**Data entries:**
▽

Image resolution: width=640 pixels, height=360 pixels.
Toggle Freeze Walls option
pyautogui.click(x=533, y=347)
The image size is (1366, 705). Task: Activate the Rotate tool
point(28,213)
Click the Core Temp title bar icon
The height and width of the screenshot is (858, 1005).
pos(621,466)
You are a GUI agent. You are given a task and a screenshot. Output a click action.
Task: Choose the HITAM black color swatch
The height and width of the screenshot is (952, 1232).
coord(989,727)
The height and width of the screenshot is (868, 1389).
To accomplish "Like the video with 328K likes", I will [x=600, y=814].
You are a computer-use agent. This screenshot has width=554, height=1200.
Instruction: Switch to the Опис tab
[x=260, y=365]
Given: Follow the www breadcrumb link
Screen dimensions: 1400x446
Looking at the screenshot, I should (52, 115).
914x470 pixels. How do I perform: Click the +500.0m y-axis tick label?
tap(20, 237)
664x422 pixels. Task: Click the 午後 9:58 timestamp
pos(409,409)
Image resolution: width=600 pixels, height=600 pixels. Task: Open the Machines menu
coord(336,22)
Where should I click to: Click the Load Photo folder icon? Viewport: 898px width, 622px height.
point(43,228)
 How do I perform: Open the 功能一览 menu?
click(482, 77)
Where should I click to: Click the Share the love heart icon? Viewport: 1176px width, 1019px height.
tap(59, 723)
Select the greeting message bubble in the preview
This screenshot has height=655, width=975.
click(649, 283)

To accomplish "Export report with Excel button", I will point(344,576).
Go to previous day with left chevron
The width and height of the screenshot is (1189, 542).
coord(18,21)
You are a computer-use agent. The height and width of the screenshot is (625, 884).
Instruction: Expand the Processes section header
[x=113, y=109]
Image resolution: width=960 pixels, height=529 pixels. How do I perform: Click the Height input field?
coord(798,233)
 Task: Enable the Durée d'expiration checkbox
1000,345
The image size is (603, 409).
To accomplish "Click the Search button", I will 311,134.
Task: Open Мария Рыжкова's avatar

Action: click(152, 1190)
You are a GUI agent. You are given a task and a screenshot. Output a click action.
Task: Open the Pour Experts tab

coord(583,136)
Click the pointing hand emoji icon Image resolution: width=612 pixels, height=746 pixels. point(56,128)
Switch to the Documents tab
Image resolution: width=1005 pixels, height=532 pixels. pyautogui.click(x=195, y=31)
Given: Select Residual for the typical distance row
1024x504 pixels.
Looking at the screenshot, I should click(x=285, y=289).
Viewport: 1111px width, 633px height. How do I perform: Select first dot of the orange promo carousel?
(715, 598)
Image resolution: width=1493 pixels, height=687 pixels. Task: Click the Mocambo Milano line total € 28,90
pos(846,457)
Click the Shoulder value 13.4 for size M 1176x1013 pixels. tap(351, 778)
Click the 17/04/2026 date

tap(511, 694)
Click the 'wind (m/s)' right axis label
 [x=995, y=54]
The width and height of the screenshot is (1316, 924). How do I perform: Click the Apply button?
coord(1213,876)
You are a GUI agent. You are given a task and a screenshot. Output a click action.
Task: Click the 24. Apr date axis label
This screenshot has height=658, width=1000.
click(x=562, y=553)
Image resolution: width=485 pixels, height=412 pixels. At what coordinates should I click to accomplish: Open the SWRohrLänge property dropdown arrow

△

**Aim of the task:** From the lines above, copy those that contain the word "computer".

**Expected answer:**
You are a computer-use agent. This screenshot has width=554, height=1200.
You are a computer-use agent. The height and width of the screenshot is (625, 884).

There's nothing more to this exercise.